Thames Gateway: environmental disaster in the making, bleak repository for the worst of ticky-tacky volume housebuilding, or an unrivalled offer of increased prosperity, enhanced environment and vibrant quality of life? Only one of these asssessments is drawn from a Government website. You can probably guess which.
In the wake of a recent National Audit Office (NAO) report, commentators have been lining up to give ‘the Thames Gateway project’ a comprehensive monstering. The NAO criticised the project for having too many organisations involved, and for lacking clear leadership, a costed delivery plan and performance indicators.

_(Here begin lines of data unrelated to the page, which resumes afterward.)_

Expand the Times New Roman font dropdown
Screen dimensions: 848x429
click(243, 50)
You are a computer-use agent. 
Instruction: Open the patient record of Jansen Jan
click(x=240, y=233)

This is all fine as far as it goes (though as an ex-researcher for the Audit Commission, the NAO’s local government equivalent, I know that these criticisms are audit boilerplate, applicable to almost any area of public life), but it’s worth keeping a sense of scale.
The Thames Gateway is vast: more than 700 square miles of land, stretching from London’s East End to the Isle of Sheppey (as far as the distance from Marble Arch to Oxford). It contains multitudes: marshland and power stations, wharfs and wild horses, factories and new towns, Canary Wharf and Canvey Island. Should there be – could there be – a single vision or plan for such a place?

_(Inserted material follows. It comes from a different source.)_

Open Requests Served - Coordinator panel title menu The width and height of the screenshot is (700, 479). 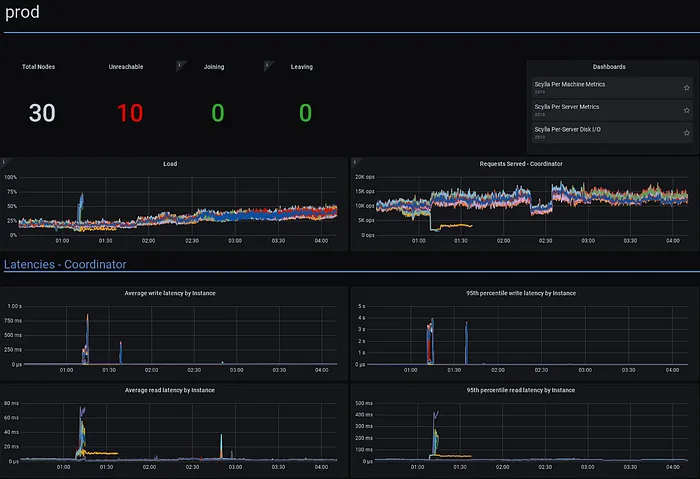coord(521,164)
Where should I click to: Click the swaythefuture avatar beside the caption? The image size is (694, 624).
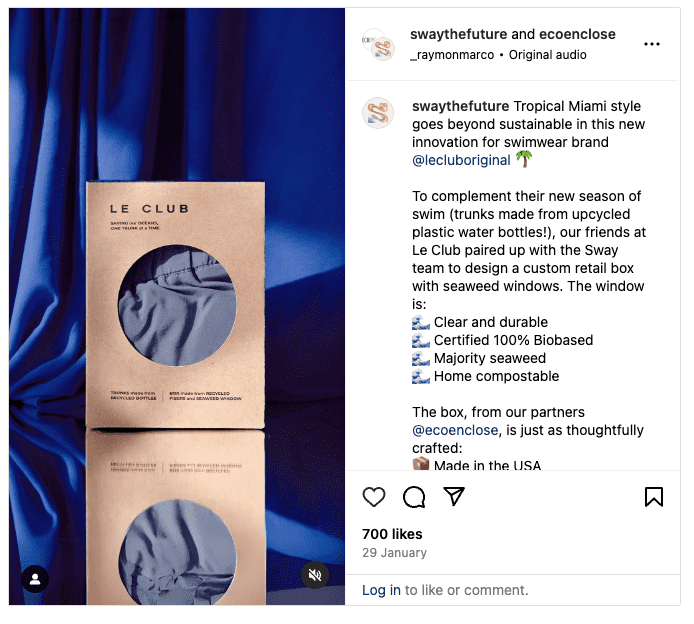(378, 113)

Architect Sir Terry Farrell thinks there should. He has been decrying the Government’s failure to adopt his ‘vision’ in the media. He thinks we could accommodate not hundreds of thousands, but millions of home in London’s built up areas, leaving the rest of the Gateway as a national park and creating new islands at the mouth of the Thames. But these proposals are more a welcome provocation than the sort of plan the NAO are seeking.
I should declare an interest. In a previous life, I helped develop plans for London’s slice of Thames Gateway. These were profoundly modest in their scope, and even then took more than a year of debate between multiple agencies and layers of government. It’s hard to see what the alternative is, in a pluralistic and complex society. Which organisations should be knocked out of the way: county councils, the Mayor of London, regional development agencies?

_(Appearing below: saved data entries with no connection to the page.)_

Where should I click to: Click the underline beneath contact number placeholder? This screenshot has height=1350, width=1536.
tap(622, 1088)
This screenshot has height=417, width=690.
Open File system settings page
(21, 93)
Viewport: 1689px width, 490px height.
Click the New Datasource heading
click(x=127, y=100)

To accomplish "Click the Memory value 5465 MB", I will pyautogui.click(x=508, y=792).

To an extent, the Government is a victim of its own hype, or even of hubris. They trumpeted Thames Gateway as the biggest regeneration project in the world and said that they were in charge. Their bluff is now being called. They have a small team in Whitehall, some new urban regeneration bodies, and a budget of £700 million over three years. This is a lot of money, but looks smaller spread across 700 miles; it’s probably only about twice the build costs of London’s Olympic stadium. To be honest, government can only tinker at the edges, while Barratt, Persimmon and Bellway Homes get on with business as usual.
There is a growing debate about whether the state should become more interventionist, and should start to manage house building and urban regeneration more directly, rather than seeking to regulate and plan a market over which they have little real control. This is a subject for another day, but in the meantime we might ask: is the problem that Thames Gateway is too big, or that government is too small?